I normally am not a fan of rereading books; I have my exceptions of course, when finishing a book put me right back to the first page. Time Traverlers Wife is one memorable example, as is the more recent Little Fires Everywhereand the Wolf Hall trilogy is another.

After the reading the third and last book, I watched several lectures given by Mantel, and one of them she mentions reading The Man on a Donkey as it mirros the section on the Pilgramge, the rebellion agains the reformation in Northern England. The book focuses on 5 characters, who lived through it and were in some way involed in the rebellion along. The characters are a sampling of the people living in the towns and farms and monistaries, and describes their take events that are happening around them as well as with the royal family. But its more than a history of the time - its a book of the senses, where her descriptions capture the sights smells tastes sounds of 16 century England. I finished the two volumes last week, and planned to read something else but I could not get this would out of my mind. So yesterday, I started rereading and oh my I am so glad I did. incidently this book was written in 1952 and does not feel dated at all. Think I'll finish over the weekend. Maybe then I'll start something else!!

31nrmay
Maio 22, 2020, 12:42pm

Finished wych elm by Tana French
Now reading open season by C.J. Box.

32JulieLill
Maio 22, 2020, 2:40pm

>30 cindydavid4: The Time Traveler's Wife was one of my favorite books. There were rumors of a sequel a few years or so ago but I haven't heard anymore about it.

33cindydavid4
Maio 22, 2020, 4:42pm

Yeah a sequel would be cool since the daughter is the same way as her dad. Such an interesting take on time travel (one of my fav scenes when during their wedding different time period grooms kept popping in!) Then ending had me sobbing, both times! Didnt see the movie, didn't think it would be all that good

34LisaMorr
Editado: Maio 22, 2020, 4:55pm

Just finished Crossroads of Twilight, and am ~50 pages into A Tale for the Time Being, which is really quirky so far (but liking it). And thinking about starting The Demolished Man by Alfred Bester.

>32 JulieLill: >33 cindydavid4: I also loved The Time Traveler's Wife and the ending had me sobbing too.

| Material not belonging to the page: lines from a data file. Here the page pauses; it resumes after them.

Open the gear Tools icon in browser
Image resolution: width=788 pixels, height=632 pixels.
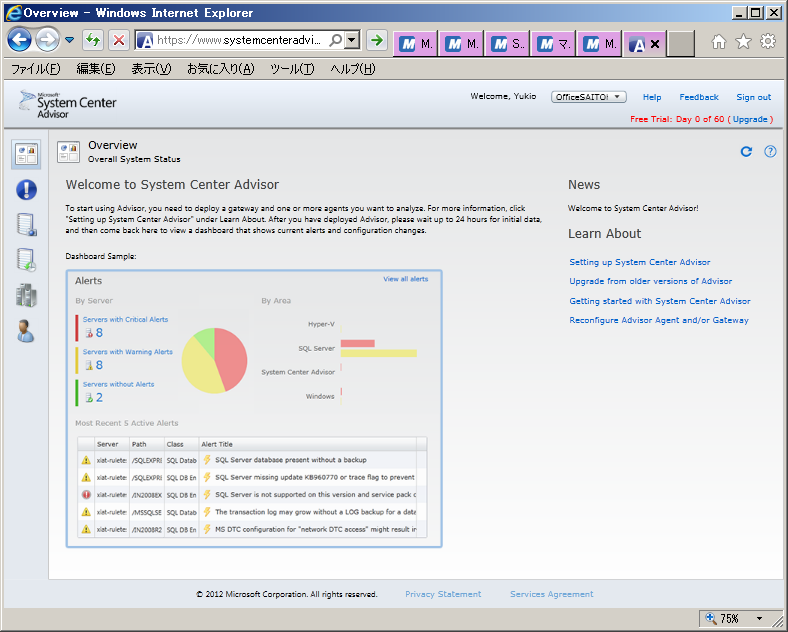click(x=768, y=42)
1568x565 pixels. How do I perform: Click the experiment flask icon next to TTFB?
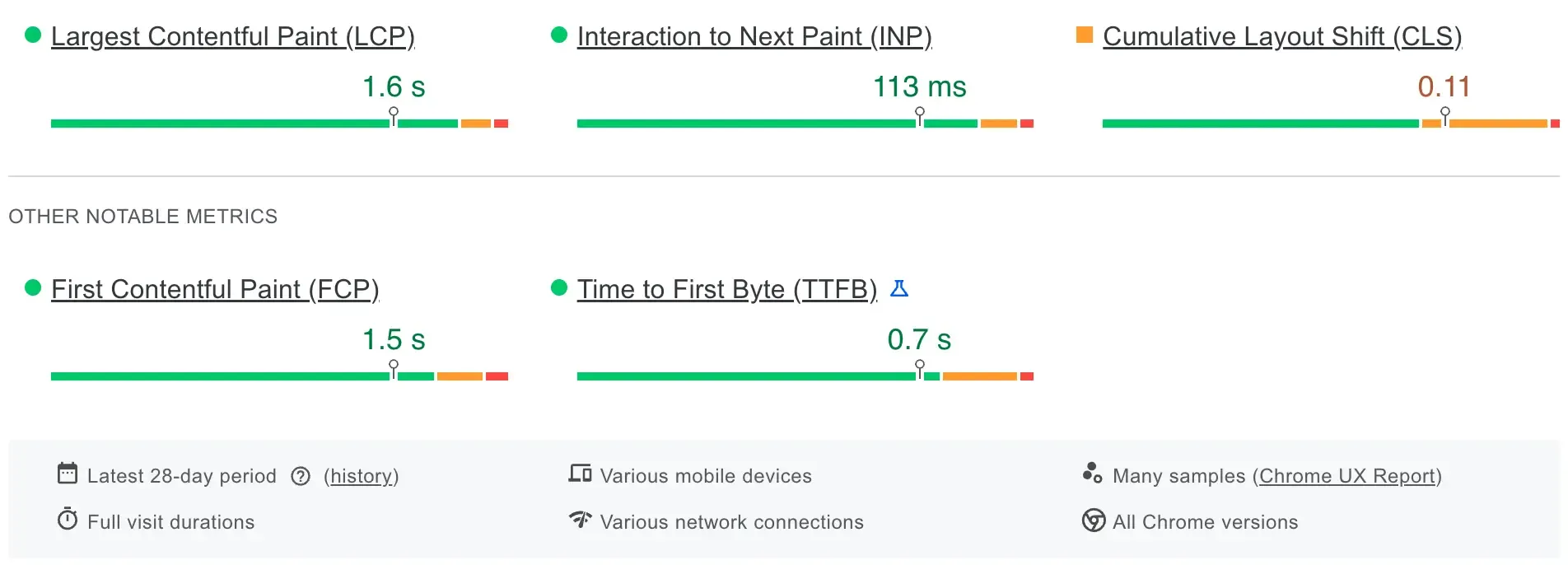(x=901, y=289)
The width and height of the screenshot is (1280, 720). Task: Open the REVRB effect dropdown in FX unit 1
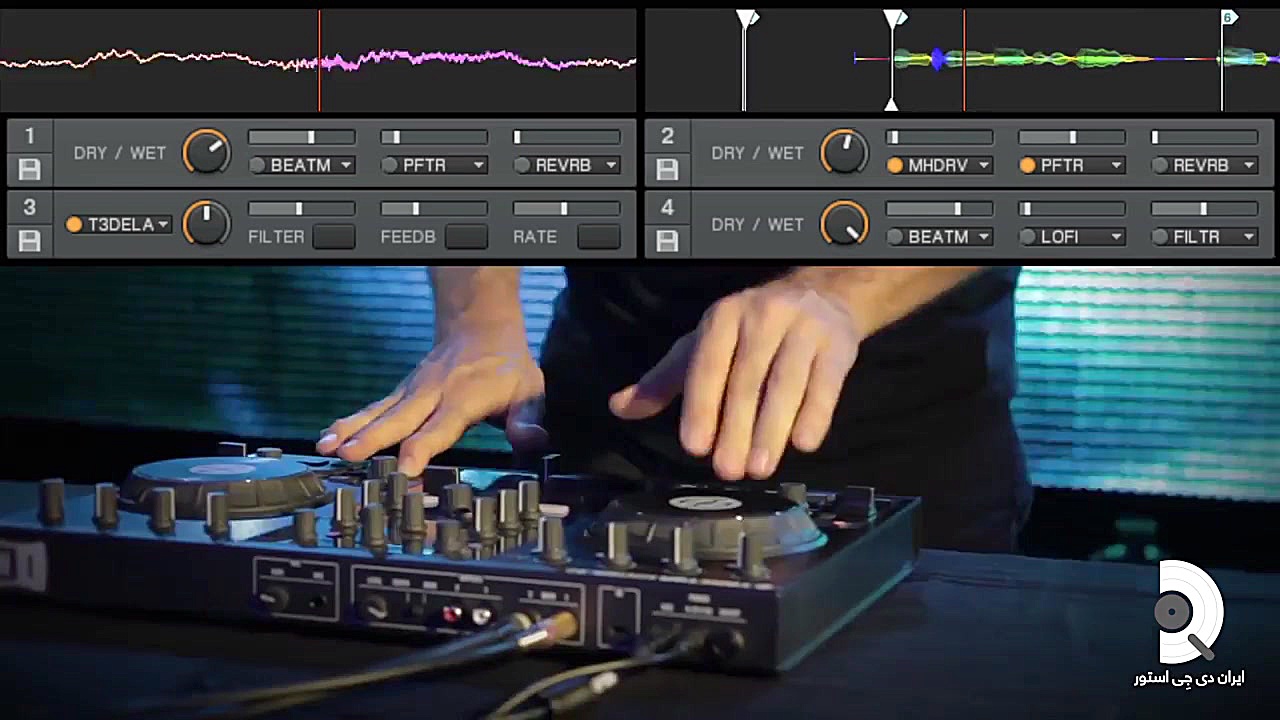tap(611, 166)
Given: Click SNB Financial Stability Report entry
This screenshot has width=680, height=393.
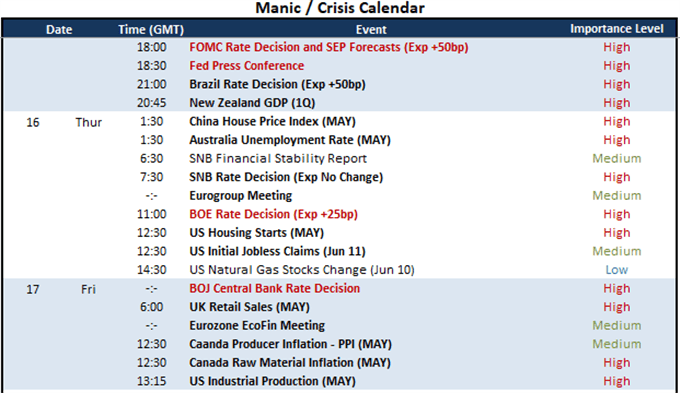Looking at the screenshot, I should click(x=278, y=158).
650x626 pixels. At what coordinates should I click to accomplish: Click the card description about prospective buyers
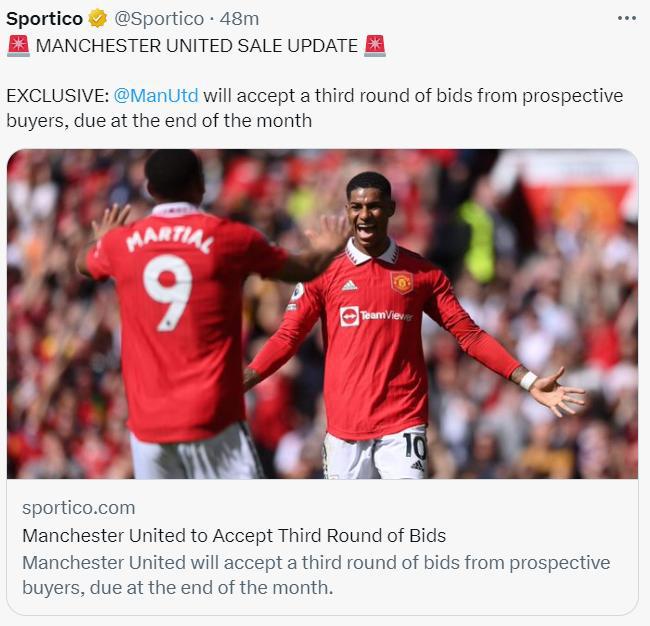tap(316, 575)
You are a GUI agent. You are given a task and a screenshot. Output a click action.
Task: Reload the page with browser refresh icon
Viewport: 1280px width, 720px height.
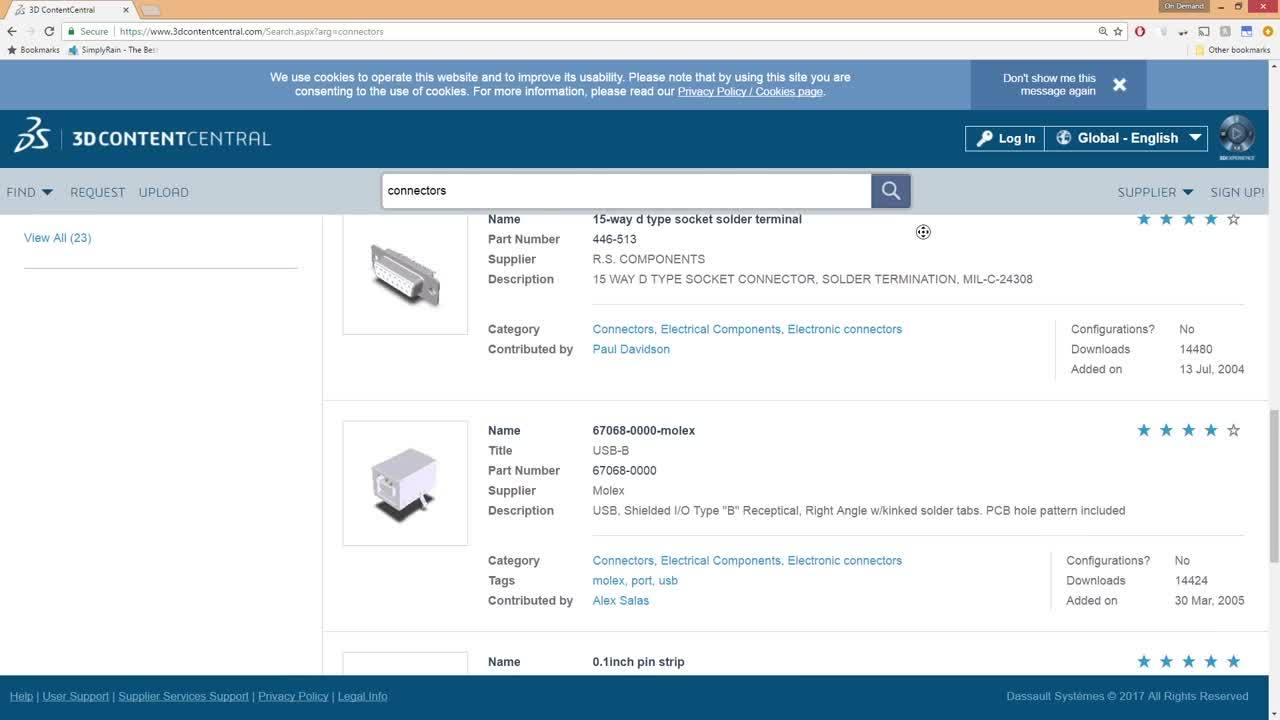[49, 31]
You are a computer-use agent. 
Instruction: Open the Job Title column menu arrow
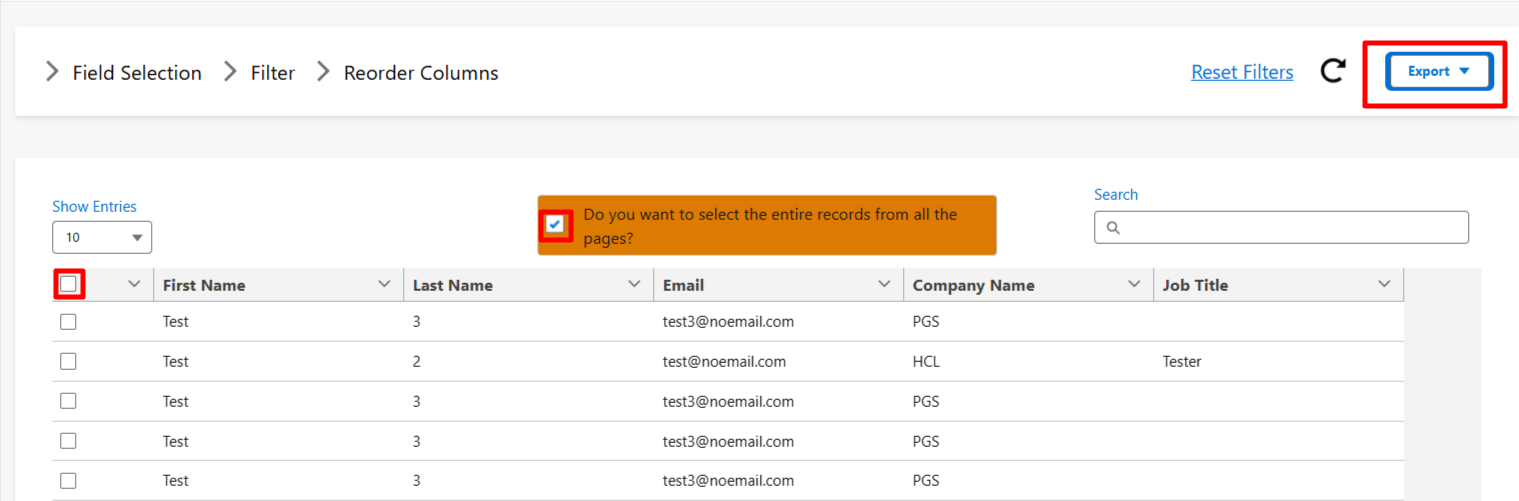coord(1384,285)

>27 PaperbackPirate: I'm probably in the same place as you at the moment - I thought A Discovery of Witches started out wonderfully, but then it seemed to move on too quickly, a bit frantic at times. Still, a good story so far.

35bell7
Maio 22, 2020, 7:47pm

I read and enjoyed Clap When You Land by Elizabeth Acevedo today, and am planning on reading more in Provenance by Ann Leckie.

36fredbacon
Maio 23, 2020, 1:05am

The new thread is up over here.

37PaperbackPirate
Maio 23, 2020, 12:11pm

>32 JulieLill: >33 cindydavid4: >34 LisaMorr: Another Time Traveler's Wife fan here! I would love a sequel!

I also read Eleanor Oliphant is Completely Fine by Gail Honeyman this week. Hard to read at times because of subject matter, but it was a beautiful story!

38cindydavid4
Editado: Maio 23, 2020, 5:03pm

Just looked at the synopsis again realized it sounds a lot like Tell Me That You Love Me Junie Moon One of my fav books in Jr Hi, along with I Never Promised You a Rose Garden and Lisa Bright and Dark me thinks I was calling for help back then. Anyway I ordered that from Changing Hands, looking forward to reading it

39JulieLill
Maio 24, 2020, 4:03pm

>38 cindydavid4: Those books are blast from the past. I think I read those all when I was in my teens!